Either terms of positions, or dollars.
What I will tell you is that there will be some severance and some fixed asset write-offs, probably about half of it will be non-cash when we do give you the figures.
- CEO
Rob, let me just jump in and add a couple of comments to your first question, which had to do with rest of the year.
So I think Don explained well that we expect to see a reduction or elimination of these negatives that we saw in Q1.
Coupled with that, there are a number of positives I think that are going to continue to work for us.
First of all, as we say, we have good marketing initiatives, and we're planning an increase in consumer-directed marketing this year.
Second of all, yogurt, which has been a drag for the last couple years, is going to be a positive as we go forward.
We're quite encouraged by what we're seeing there.
And then, we feel -- we like the start, in spite of the comment that we made about China, we do like our start in international.
Especially in Canada and Western Europe, which are our biggest markets.
We like what's happening there, and we also like what we're seeing in that convenience and food service business, which is off to a very strong start.
So we see a number of positives that are going to continue to press for us here over the course of the year.
And then, as Don said, we have very good control of costs and overheads, better than planned, and that will continue.
So I think those are kind of the way we're looking at the balance of the year.
- Analyst
But is it fair to say that the US retail mid-single-digit profit growth maybe you're going to be a little bit below that.
But it could be made up for by stronger international and convenience stores, or are you maintaining the segment guidance for the year?
- CFO
Yes, Rob.
I think it's fair to say that there's probably going to be a mix shift if you look at how the year started for us.
We said we were going to be down in the first-quarter.
We were.
We actually, on the bottom line, weren't materially off our own internal plan.
But we did have some favorable results in convenience, and food service, and international, offset by some weaker than planned results in USRO.
I think those trends will probably have some impact on our full-year outlook for those businesses.
- Analyst
Okay.
Thank you.
Operator
Eric Katzman, General Mills.
- CFO
Eric, welcome to the team.
- Analyst
I have a buy recommendation on it, but I wouldn't go that far.

[Request 1] Which two markets does the transcript name as the company's biggest international markets?
[Request 2] Decide whether each statement agrees with the transcript: (a) The company is planning a decrease in consumer-directed marketing this year. (b) Yogurt has been a drag for the last couple of years. (c) On the bottom line, first-quarter results were well short of the company's internal plan. Answer yes or no for each and quote the deciding words.
[Request 3] Return, word for word, the part of the transcript that opens with the words containing "Especially in Canada" and closes with "course of the year.".
The lines after this transcript come from an unrelated source.

[Provided data]
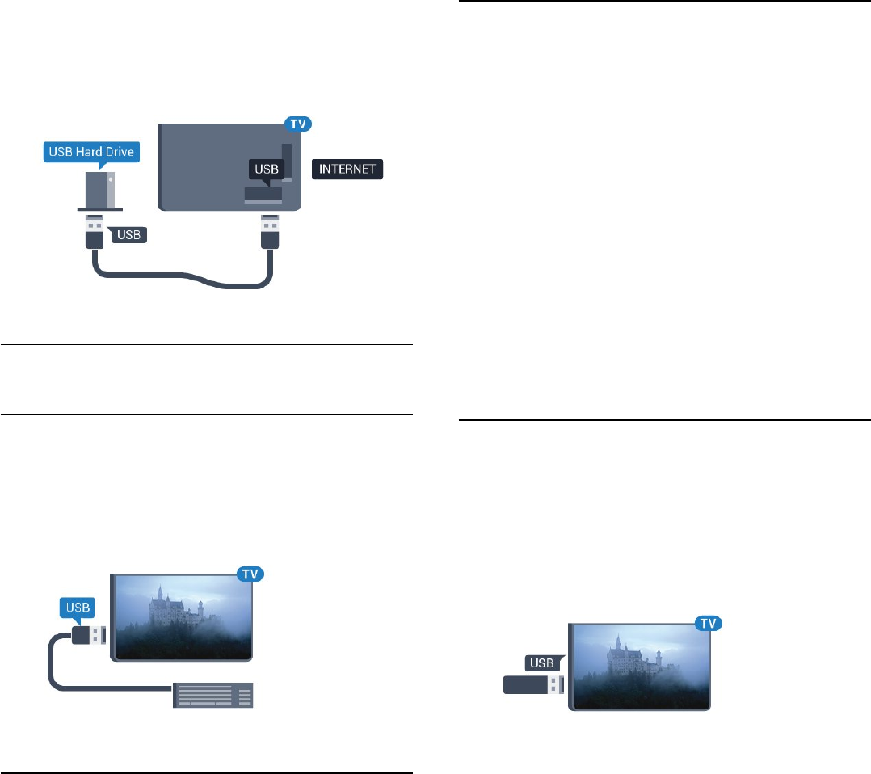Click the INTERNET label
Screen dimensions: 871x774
tap(347, 170)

[Answer 1] Canada and Western Europe.

[Answer 2]
(a) No: "we're planning an increase in consumer-directed marketing this year"
(b) Yes: "yogurt, which has been a drag for the last couple years"
(c) No: "We actually, on the bottom line, weren't materially off our own internal plan."

[Answer 3]
Especially in Canada and Western Europe, which are our biggest markets.
We like what's happening there, and we also like what we're seeing in that convenience and food service business, which is off to a very strong start.
So we see a number of positives that are going to continue to press for us here over the course of the year.